После этого он меня отпустил, но я понял, что возбудил подозрения. И тут еще этот брат Лодаса с полным набором подозрений и действительно знающий кое-что обо мне, настроенный разболтать все, что он знает или подозревает, при первой же возможности. Что бы я ни собирался делать, я должен был делать быстро, если я надеюсь вообще выбраться отсюда. Слишком много пальцев было наготове, чтобы указать на меня. И было еще послание Мьюзо. Я попросил позволения на следующий день отправиться ловить рыбу и, поскольку Торко любил свежую рыбу, он разрешил.

— Только будь здесь, пока Наш Возлюбленный Мефис не покинет тюрьму, — сказал он. — Может понадобиться твоя помощь.

На следующий день Нарвона судили в присутствии Мефиса. Я был там с несколькими гвардейцами — в качестве украшения. Мы выстроились по стойке смирно с обеих сторон скамьи, где сидели Мефис, Спехон и Торко. Скамьи вдоль стен комнаты были заняты другими важными шишками Зани. Когда привели Нарвона, Мефис задал ему всего один вопрос.

— Кто твои сообщники?

— Я не сделал ничего, и у меня нет сообщников, — сказал Нарвон. Он выглядел изможденным, и его голос дрожал. Каждый раз, когда его взгляд падал на орудия пытки, он содрогался. Я понял, что он в состоянии полнейшей паники, и я не мог его за это винить.

Затем они начали его пытать. Я не стал бы описывать то, чему был свидетелем, даже если бы смог. Это не поддается описанию. Ни в одном языке нет слов для описания свирепых жесточайших зверств, которые они обрушили на эту бедную дрожащую плоть. Когда он терял сознание, его приводили в себя, и все это продолжалось снова и снова. Я думаю, что его крики были слышны на милю вокруг. Наконец он сдался.

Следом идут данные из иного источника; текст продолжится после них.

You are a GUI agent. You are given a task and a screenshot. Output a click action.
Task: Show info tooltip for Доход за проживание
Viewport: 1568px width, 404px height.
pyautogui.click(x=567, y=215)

— Я скажу! Скажу! — крикнул он.

— Ну? — спросил Мефис. — Кто они?

— Только один, — прошептал Нарвон слабым, едва слышным голосом.

— Громче! — крикнул Мефис. — Ну-ка, возьмитесь за него опять! Может, тогда он заговорит.

— Это была Тоганья З… — и он потерял сознание, когда к нему снова применили орудие пытки. Они пытались вновь вернуть его в сознание, но слишком поздно. Нарвон был мертв.

12. Преследуемые

Я отправился на рыбалку, и я даже наловил рыбы, но я не мог забыть, как умер Нарвон. Я никогда не забуду этого. И я не мог забыть его последние слова. Вместе с тем, что я видел в его доме, это давало мне имя, которое умерло у него на губах. Я хотел бы знать, предполагал ли кто-то из Зани то, что я знал наверняка. Я не только ловил рыбу, я осматривался и много думал. Я думал, что делать с Зеркой. Рисковать ли жизнью Минтепа, чтобы спасти ее, при том, что существовала значительная вероятность, что меня арестуют вместе с ней?